[Items listed in a dataset]
• • • •

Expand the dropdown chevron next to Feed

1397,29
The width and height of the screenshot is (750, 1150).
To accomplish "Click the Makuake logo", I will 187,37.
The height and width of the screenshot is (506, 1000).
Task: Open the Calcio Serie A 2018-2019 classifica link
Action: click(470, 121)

• • • •

- **What you need to do**:
Could you give the records above again, exactly and in full?

- **Task answer**:
Expand the dropdown chevron next to Feed

1397,29
The width and height of the screenshot is (750, 1150).
To accomplish "Click the Makuake logo", I will 187,37.
The height and width of the screenshot is (506, 1000).
Task: Open the Calcio Serie A 2018-2019 classifica link
Action: click(470, 121)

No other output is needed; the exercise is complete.